如今这赈灾的罐头环饼都卖完了,谢娘又将今日所售银钱给清风楼老板娘张丽华一些,给维持秩序的差役、清风楼帮忙的伙计、周惟恭、冯莹儿少来些热汤饭。曹佾黑着脸要走,谢娘陪笑道,“叔叔也忙了许久,至少坐下来喝杯茶、尝尝热汤……”“我都快被你气死了,还喝什么热汤!”曹佾火气更大,挽好袖子就要走,谢娘下了一跳,轻声嘀咕,“前面我不小心冲撞晏相你也没说什么……”“晏相向来宽厚,自然不会将这等事放在心上,那赵宗说是什么人!”曹佾更气,头也不回的走了。
那边张丽华已经准备好了热汤饭,又将散碎的铜钱换成碎银交给谢娘。谢娘握在手中分量不对,似乎要重一些,她错愕地望向张丽华,张丽华笑道,“姑娘想要赈济百姓,民妇也有此心,所以请姑娘一定收下。”谢娘心中暖了许多,亦笑道,“张老板,我认你这个朋友,说不定,明年还要一起共事!”“好了好了,先吃饭!”张丽华招呼着谢娘去了里面的一个小间,给谢娘端来热汤菜,谢娘因为手上烫伤未愈,实在不大方便,捏着筷子半天加不上,只好等着莹儿服侍她吃饭。谢娘和张丽华又聊了许久,这才离开清风楼。
回宫之前,谢娘又去布行买了好几匹绸料,回宫后给莹儿、娟儿和周惟恭各分了一匹,自己留下一匹浅丁香暗织竹纹的料子,又去曹后那里请安。
再过几日就是元旦大朝会,他国使者亦来拜贺,宫里宫外人人皆忙了起来,曹后也没时间管束谢娘。不用担心课业,谢娘倒是轻松许多,除了烫伤的双手总是又疼又痒却不能挠以外。直到五日后,今上来了趟坤宁殿,谢娘也被叫去坐在下首。谢娘去时,今上和曹后正在说起大朝会后的宫宴和给各国使者的赠礼,谢娘行了礼坐在曹后一侧的软凳上,心中不免嘀咕。
今上忽然笑道,“前两天晏先生还提起你!”谢娘心中一紧,起身行礼,笑意添了那么些紧张,“官家过誉了。”“之前你说的馏酒如何了?”今上又笑问,谢娘赶忙让周惟恭去拿蒸馏器,细细说明原理:“寻常酒甑蒸一次效率不高,反复蒸酒又浪费燃料……”今上听得有些困倦,谢娘心中默道,看来这蒸馏原理是讲不通了,干脆直接说结果:“用这种蒸馏器蒸出的酒纯度很高,疗伤效果更好。
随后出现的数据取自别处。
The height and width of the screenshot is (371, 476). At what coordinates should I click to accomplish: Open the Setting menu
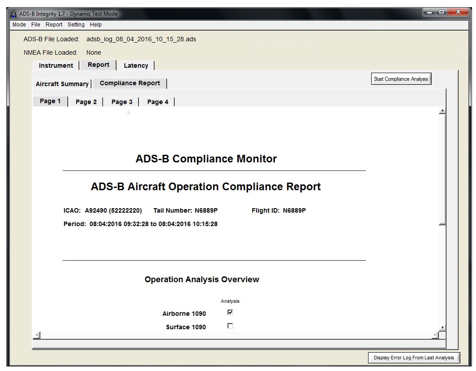click(x=76, y=25)
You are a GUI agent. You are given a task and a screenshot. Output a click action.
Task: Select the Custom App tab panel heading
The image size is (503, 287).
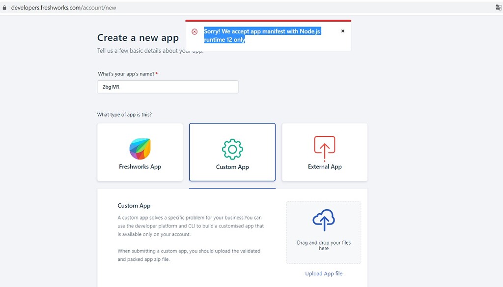(x=134, y=205)
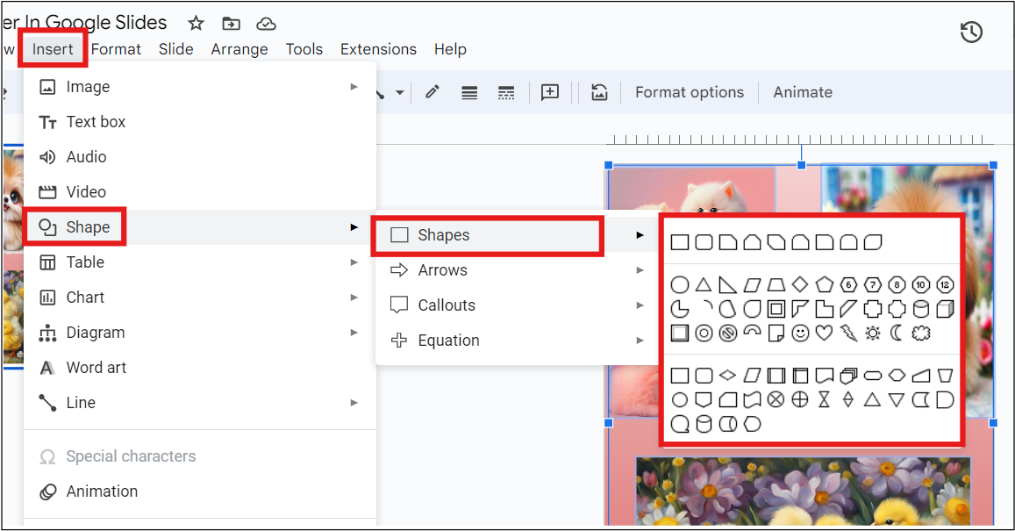This screenshot has width=1015, height=531.
Task: Select Word art from the Insert menu
Action: [95, 367]
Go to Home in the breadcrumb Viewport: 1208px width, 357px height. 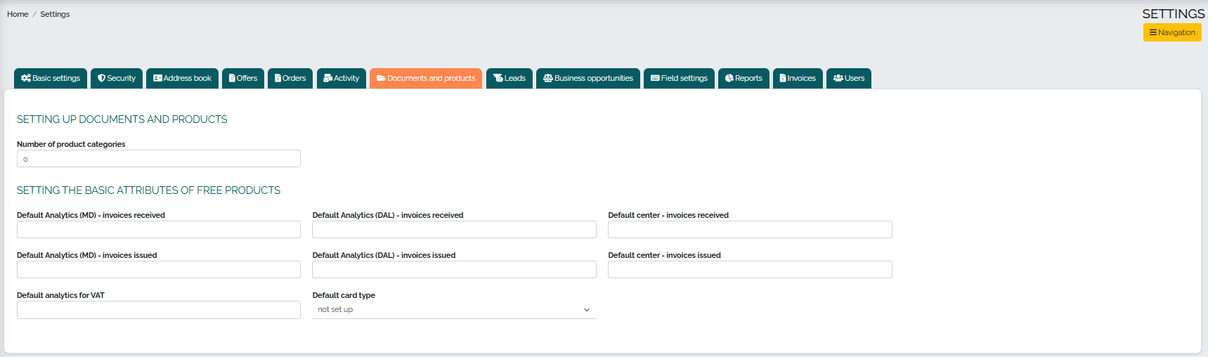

”曹后也笑道,“是啊,那日地震的时候,谢娘的馏酒救治许多宫人,受伤的内侍宫女用此物擦洗过伤口,只有一两人起了热,其他人皆很快伤口愈合。”今上轻轻点头,又问:“能否多产些馏酒?”“其实只要将这蒸馏器在做大一些就能增加产出,若新型酒甑半径两尺,蒸一次就足够数十人使用!”谢娘有些隐隐的兴奋,张茂则行了一礼,似有话要说。今上便抬手让他开口,张茂则笑意有些歉疚,“臣并非挑姑娘的不是,也并非故意推脱,只是直径两尺的瓷酒甑怕是没哪个窑口能烧得出来。这么大的尺寸极容易受热不均而开裂。”“可若是金属制作,长时间浸水,一个月就会被腐蚀!”谢娘忍不住反驳,却又知自己莽撞,低头不语。
“罢了,此事你们再好好想想罢!”今上转了话头,曹后亦笑道,“好了,谢娘也去歇着吧,不必侍奉。”谢娘行了一礼退下,转头却见缳儿在廊边抹泪,问她原因,缳儿却一个字都不肯说,竟还跑回了自己屋子……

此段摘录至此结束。